Every few years I go for a long walk with my Dad and older brother. The most recent trip we made was to the Hadrian’s Wall Path. Whilst backing up the computer the other day I took another look through the photos I had taken. They reminded me just how breathtaking some of the landscape along the route can be, especially in the central section between Chollerford and Walltown Crags.
In some places, especially in the high stretches where the Wall follows the course of the Whin Sill, taking advantage of the natural barrier formed by the cliffs, it isn’t hard to imagine the perspective of a Roman Sentry, gazing out over this land at the extreme Northern edge of the Empire, wondering when, or if, you’d return home to the warmer climes of Dacia, Lutetia, or Rome itself. George R. R. Martin was so struck by Hadrian’s Wall that it inspired him to create the vast Wall that marks the northern border of the Seven Kingdoms of Westeros in his ‘A Song of Ice & Fire‘ series – now better known as Game of Thrones.
“I stood on Hadrian’s Wall and tried to imagine what it would be like to be a Roman soldier sent here from Italy or Antioch. To stand here, to gaze off into the distance, not knowing what might emerge from the forest. Of course fantasy is the stuff of bright colours and being larger than real life, so my Wall is bigger and considerably longer and more magical. And, of course, what lies beyond it has to be more than just Scots.” – from The SF Site, A conversation with George R.R. Martin
We spent five days walking to Carlisle – stopping on the way at Houghton North Farm, Heddon on the Wall, The County Hotel, Hexham, Once Brewed YHA hostel (a welcome site in the distance as you draw near the Wall’s famous Sycamore Gap), Sandysike Bunkhouse near Walton, then into Carlisle.
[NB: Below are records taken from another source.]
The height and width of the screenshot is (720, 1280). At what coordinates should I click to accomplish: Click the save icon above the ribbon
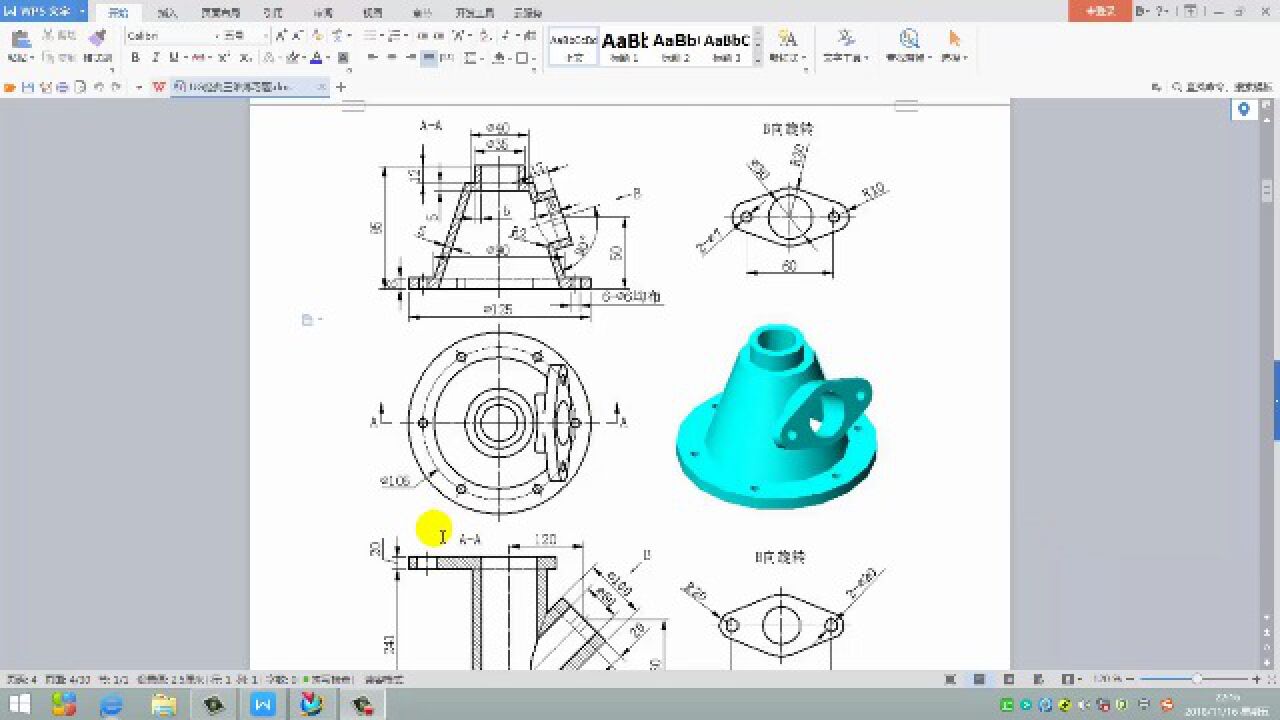click(28, 87)
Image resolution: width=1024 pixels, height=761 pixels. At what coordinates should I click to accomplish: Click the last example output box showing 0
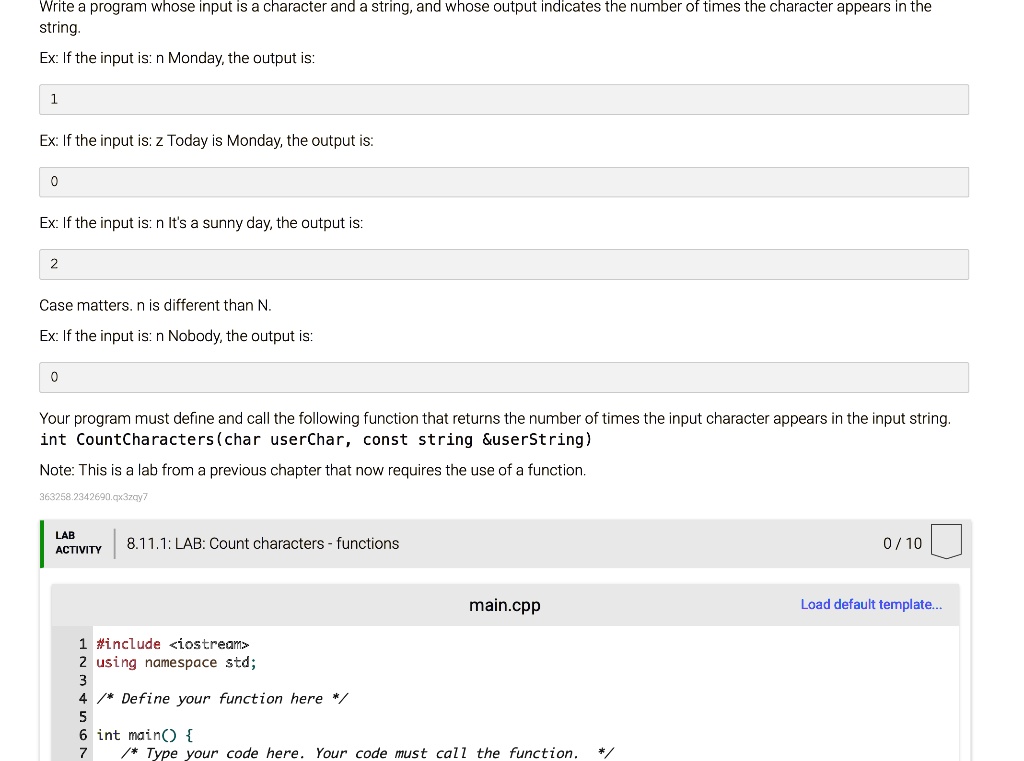pyautogui.click(x=503, y=377)
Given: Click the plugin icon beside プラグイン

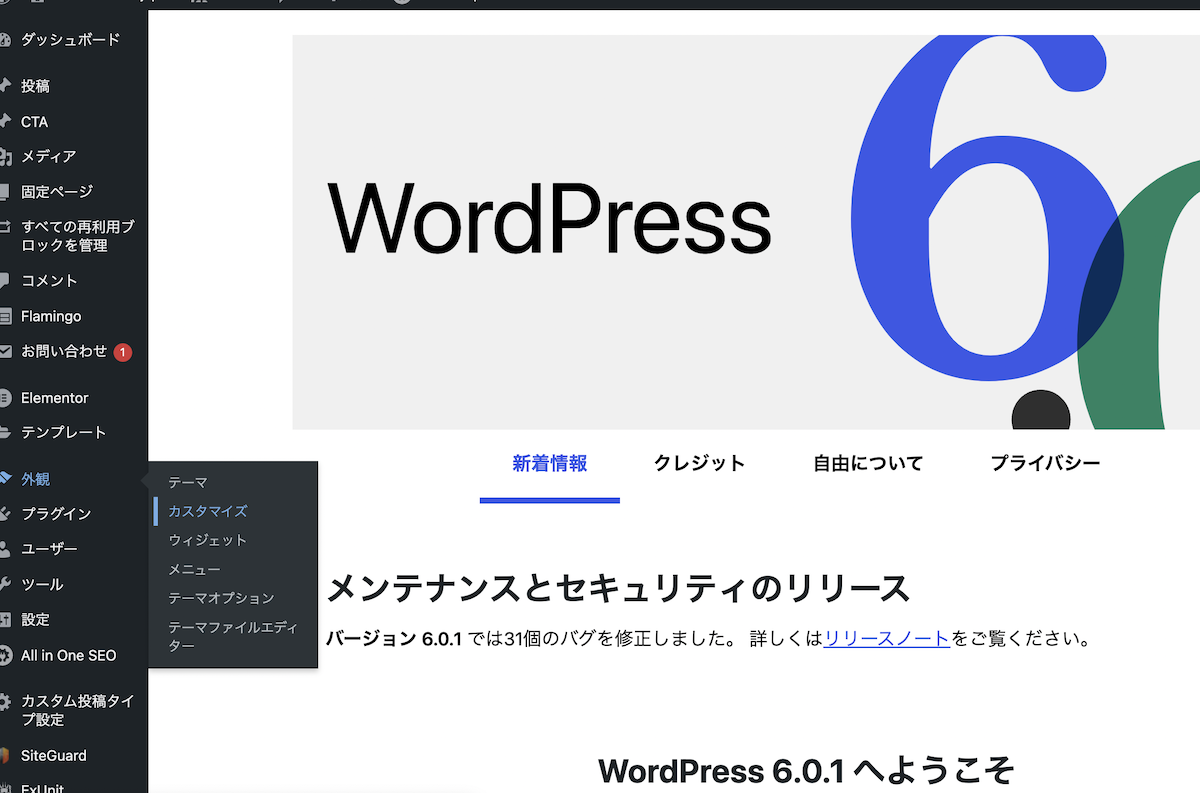Looking at the screenshot, I should (5, 514).
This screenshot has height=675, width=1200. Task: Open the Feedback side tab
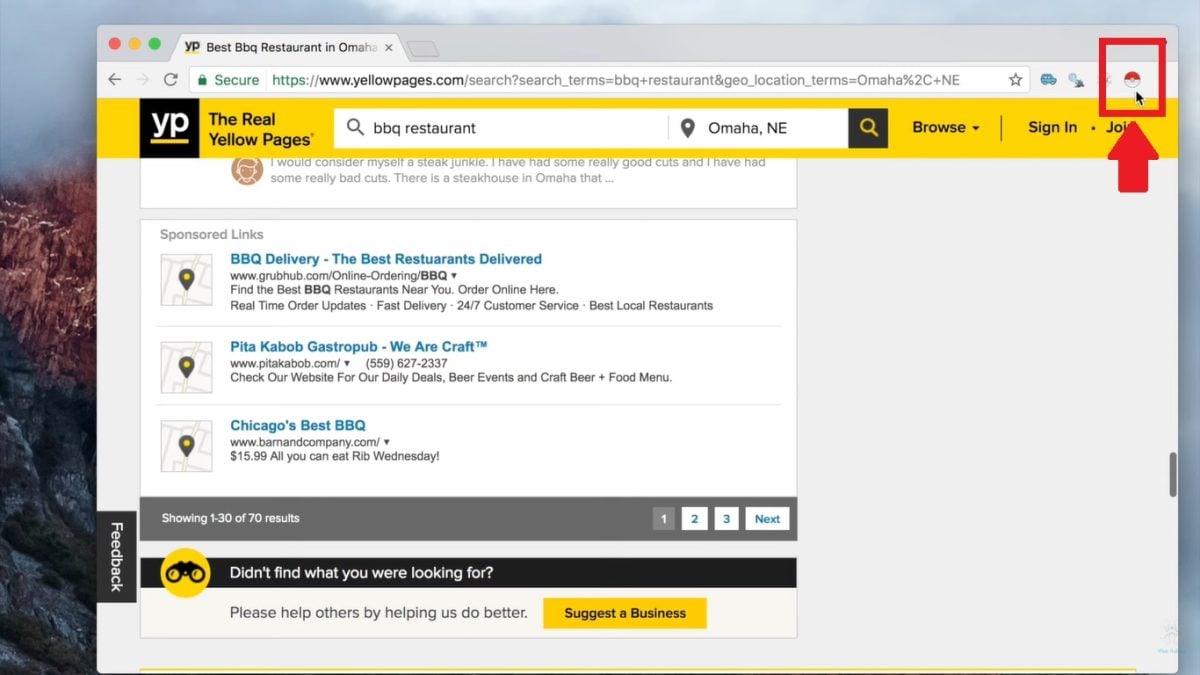(116, 556)
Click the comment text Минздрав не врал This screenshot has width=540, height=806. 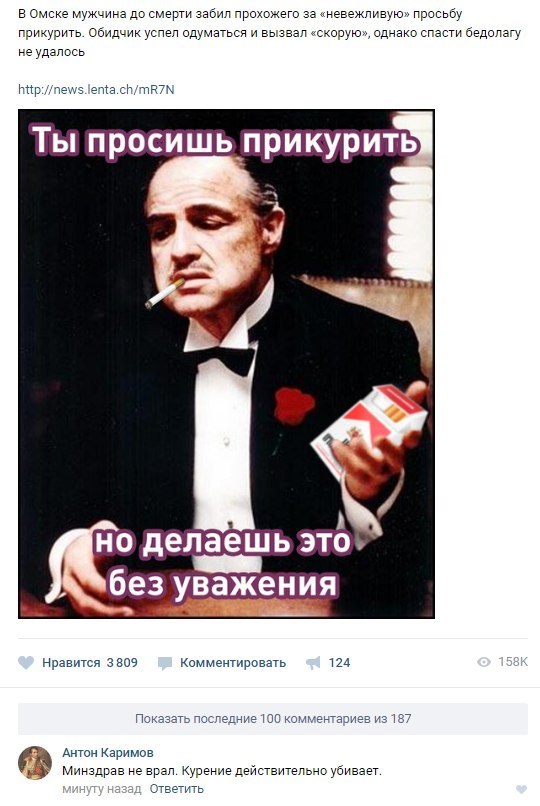222,771
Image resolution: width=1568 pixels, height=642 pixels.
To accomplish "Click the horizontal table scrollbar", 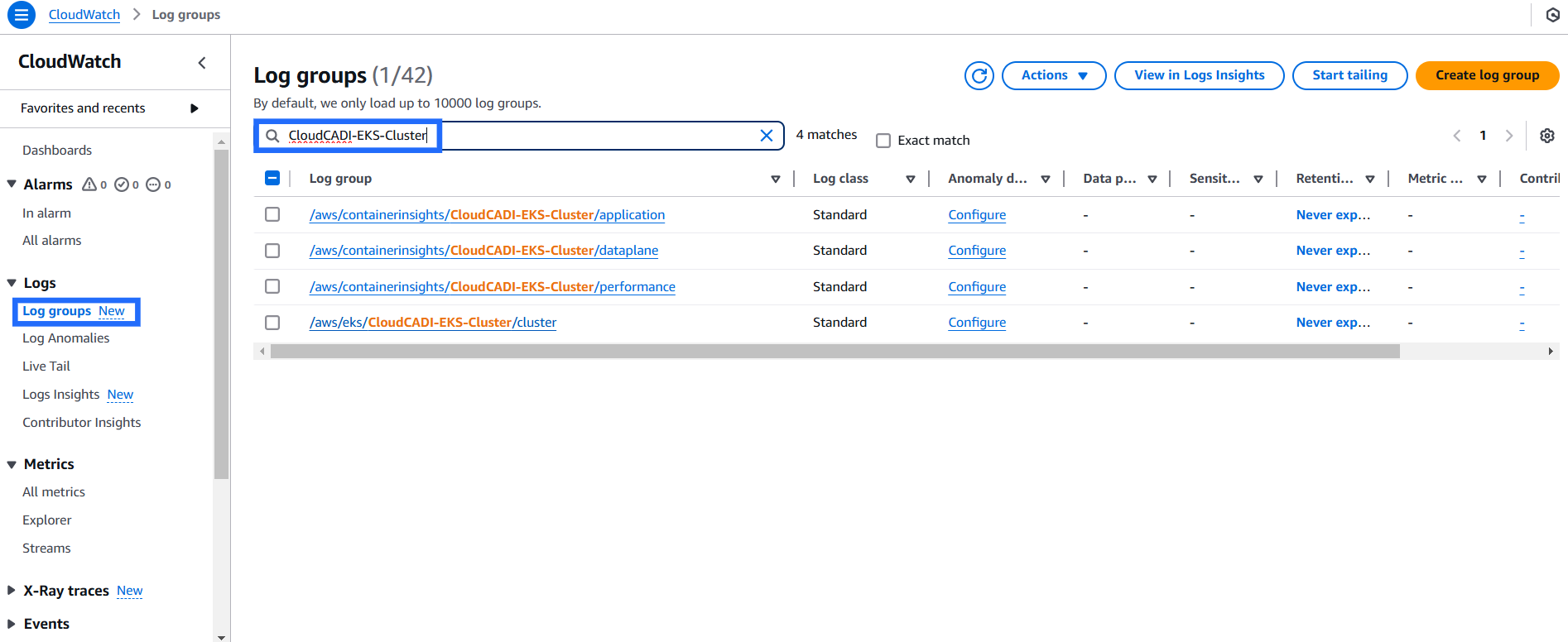I will point(835,352).
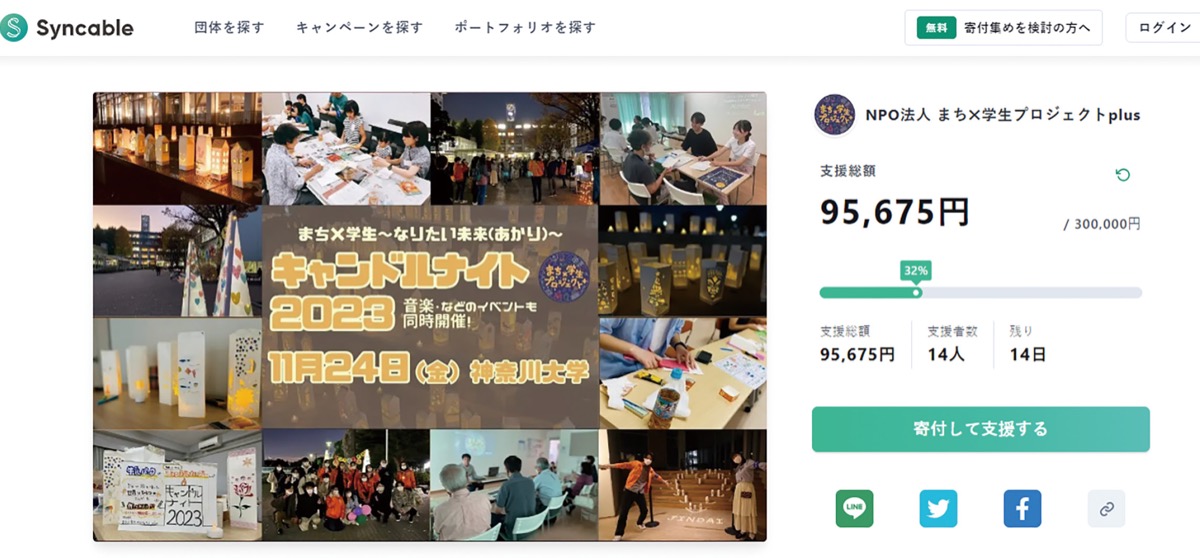
Task: Open ポートフォリオを探す menu
Action: point(525,28)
Few places in England afford such vast and open views, that seem to stretch on and on far beyond the horizon. One particularly enjoyable part of the trip – apart from the heavy rain that sent us on our way – was walking out of Newcastle. There’s something enormously satisfying about leaving a city on foot and watching the urban world slowly fade into the rural as you head into increasingly – albeit never entirely – open country. It seems ridiculous now, but until I set out on this walk it hadn’t occurred to me that Wallsend, is literally the Wall’s End. As you follow the course of the walk, there are plenty more Wall inspired place names like this to take in, such as Walltown, Wall and Heddon On The Wall.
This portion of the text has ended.